[Fragmento proporcionado]
_ _ _
La política como dimensión colectiva de la moral es el ámbito en el que se dilucidan estas cuestiones, si bien necesita que los sujetos políticos, individuales y colectivos, posean las virtudes necesarias para realizarlas. La pérdida del sentido de las virtudes, constituye una de las características de la sociedad desvinculada, como señala MacIntyre.
En el sacramento católico de la reconciliación con Dios, se formulan dos preguntas, que constituyen la confessio laudis, y la confessio vitae: ¿ qué marcha bien en mí, y qué necesito cambiar? Pues bien, son las mismas que debemos plantearnos para abordar los problemas de la vida en común. Porque para superar las crisis es condición necesaria el reconocimiento de encontrarse en tal situación, e identificar y delimitar las cuestiones a resolver.
_ _ _
[Datos proporcionados]
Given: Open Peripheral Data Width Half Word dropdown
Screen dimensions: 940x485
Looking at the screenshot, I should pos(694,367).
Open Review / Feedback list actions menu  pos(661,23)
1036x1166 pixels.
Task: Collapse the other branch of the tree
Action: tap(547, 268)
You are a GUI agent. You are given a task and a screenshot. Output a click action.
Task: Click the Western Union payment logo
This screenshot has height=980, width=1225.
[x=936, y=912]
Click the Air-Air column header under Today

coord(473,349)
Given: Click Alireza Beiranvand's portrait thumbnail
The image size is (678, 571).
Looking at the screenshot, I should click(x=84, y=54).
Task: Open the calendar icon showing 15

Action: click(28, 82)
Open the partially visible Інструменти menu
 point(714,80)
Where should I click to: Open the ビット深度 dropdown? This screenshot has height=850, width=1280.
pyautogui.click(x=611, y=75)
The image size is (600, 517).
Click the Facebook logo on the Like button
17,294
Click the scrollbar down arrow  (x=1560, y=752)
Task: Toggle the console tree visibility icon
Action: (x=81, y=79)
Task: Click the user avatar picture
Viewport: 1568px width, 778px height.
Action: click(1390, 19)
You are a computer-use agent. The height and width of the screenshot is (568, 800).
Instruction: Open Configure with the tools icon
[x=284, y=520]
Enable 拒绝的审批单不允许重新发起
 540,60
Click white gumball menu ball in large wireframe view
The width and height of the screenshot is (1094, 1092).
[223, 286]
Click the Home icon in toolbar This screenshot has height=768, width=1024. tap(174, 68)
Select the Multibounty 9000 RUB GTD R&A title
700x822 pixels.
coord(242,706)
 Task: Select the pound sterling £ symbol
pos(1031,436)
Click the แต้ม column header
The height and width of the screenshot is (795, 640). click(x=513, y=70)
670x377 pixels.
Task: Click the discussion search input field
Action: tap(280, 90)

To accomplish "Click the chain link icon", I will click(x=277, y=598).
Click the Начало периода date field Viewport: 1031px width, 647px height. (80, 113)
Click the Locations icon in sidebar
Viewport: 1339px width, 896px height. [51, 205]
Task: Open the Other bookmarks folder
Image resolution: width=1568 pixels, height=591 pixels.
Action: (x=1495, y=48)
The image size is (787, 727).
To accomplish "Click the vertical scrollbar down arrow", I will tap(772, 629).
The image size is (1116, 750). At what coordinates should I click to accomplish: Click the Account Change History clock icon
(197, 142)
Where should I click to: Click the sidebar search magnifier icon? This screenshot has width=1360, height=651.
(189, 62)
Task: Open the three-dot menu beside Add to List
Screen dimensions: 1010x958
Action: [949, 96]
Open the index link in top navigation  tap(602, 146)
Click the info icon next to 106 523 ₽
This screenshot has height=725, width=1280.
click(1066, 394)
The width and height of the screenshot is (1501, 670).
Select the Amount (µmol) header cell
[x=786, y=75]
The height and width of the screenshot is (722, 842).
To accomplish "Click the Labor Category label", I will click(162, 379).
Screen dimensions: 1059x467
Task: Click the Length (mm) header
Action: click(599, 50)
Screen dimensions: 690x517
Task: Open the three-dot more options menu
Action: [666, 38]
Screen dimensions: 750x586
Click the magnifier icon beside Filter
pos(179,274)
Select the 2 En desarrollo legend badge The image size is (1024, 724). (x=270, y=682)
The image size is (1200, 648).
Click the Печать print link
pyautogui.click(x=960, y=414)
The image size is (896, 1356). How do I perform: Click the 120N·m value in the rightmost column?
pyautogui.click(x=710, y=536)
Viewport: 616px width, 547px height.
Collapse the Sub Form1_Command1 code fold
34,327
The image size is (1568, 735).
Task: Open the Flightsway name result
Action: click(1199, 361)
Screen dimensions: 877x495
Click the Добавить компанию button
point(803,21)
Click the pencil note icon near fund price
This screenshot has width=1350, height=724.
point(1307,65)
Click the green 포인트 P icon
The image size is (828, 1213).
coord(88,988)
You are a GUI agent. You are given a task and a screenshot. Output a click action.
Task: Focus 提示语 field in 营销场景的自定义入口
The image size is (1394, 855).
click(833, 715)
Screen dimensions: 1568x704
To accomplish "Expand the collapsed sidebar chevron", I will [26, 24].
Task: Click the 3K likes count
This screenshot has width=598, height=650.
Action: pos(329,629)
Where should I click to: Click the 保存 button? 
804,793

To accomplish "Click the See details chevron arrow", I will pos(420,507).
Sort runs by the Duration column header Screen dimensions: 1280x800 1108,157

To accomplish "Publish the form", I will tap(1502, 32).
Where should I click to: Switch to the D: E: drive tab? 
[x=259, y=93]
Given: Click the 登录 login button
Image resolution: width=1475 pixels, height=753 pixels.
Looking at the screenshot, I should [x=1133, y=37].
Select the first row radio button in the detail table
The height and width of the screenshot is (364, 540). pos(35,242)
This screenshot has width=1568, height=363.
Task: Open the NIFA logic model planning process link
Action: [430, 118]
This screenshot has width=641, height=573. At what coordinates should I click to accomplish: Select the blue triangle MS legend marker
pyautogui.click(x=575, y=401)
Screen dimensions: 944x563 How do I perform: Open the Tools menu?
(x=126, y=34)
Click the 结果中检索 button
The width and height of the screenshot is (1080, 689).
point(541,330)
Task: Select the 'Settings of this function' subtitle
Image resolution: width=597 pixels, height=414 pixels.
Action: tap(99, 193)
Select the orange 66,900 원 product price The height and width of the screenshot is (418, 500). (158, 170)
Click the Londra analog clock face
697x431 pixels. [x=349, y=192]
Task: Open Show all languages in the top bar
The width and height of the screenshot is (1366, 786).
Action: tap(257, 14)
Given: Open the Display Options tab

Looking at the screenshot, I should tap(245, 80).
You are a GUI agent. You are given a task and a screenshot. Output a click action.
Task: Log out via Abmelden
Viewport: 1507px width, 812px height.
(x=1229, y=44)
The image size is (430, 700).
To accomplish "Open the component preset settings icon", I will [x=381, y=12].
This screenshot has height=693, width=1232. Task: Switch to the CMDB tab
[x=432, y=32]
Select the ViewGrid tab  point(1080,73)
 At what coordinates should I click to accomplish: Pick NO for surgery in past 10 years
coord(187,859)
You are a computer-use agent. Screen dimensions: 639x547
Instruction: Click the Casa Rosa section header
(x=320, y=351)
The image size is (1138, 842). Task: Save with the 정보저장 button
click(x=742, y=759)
_ _ _
[Enunciado de la tarea]
Prosiga el fragmento sobre la política y las virtudes a partir de su última oración, manteniendo el mismo tono y tema.

[Respuesta]
Pero no se trata solo de una enumeración de las causas más evidentes e inmediatas, sino de la interrelación y jerarquía entre ellas y, lo más difícil, las raíces profundas que las ocasionan. Sin perdernos en un exceso de elucubración, es absolutamente vital proceder así, porque la política y la vida en común se mueven en un peligroso exceso de simplificación y emotivismo, buscando el mensaje más simple y dotado de mayor capacidad de emocionar. Por eso no salimos del hoyo que comenzó con el inicio de la crisis de la sociedad desvinculada en la primera década de este siglo.
Hay una serie de autores cuyas lectura reflexiones sobre está época, ayuda presentar las cuestiones que debemos abordar para resolver nuestras crisis. Me refiero, y son solo algunos ejemplos, a Jünger Habermas, Joseph Ratzinger, Zygmunt Bauman, Alasdaire MacIntyre, Charles Taylor y Michael Sandel. A partir de ellos y desde mi punto de vista, señalo algunas cuestiones decisivas que debemos dilucidar :
- El papel que tiene la religión para el buen funcionamiento de la sociedad.
- El grado de respeto por la vida humana en sentido físico y de su dignidad, con independencia de quien sea y de cual sea su grado de autonomía.
- La relación entre fines y medios, y si es lícito o no que el mal de un medio sea asumido por la bondad del fin.
- La controversia sobre la sexualidad humana, de su finalidad principal, las secundarias, y la relación y equilibrio entre ellas.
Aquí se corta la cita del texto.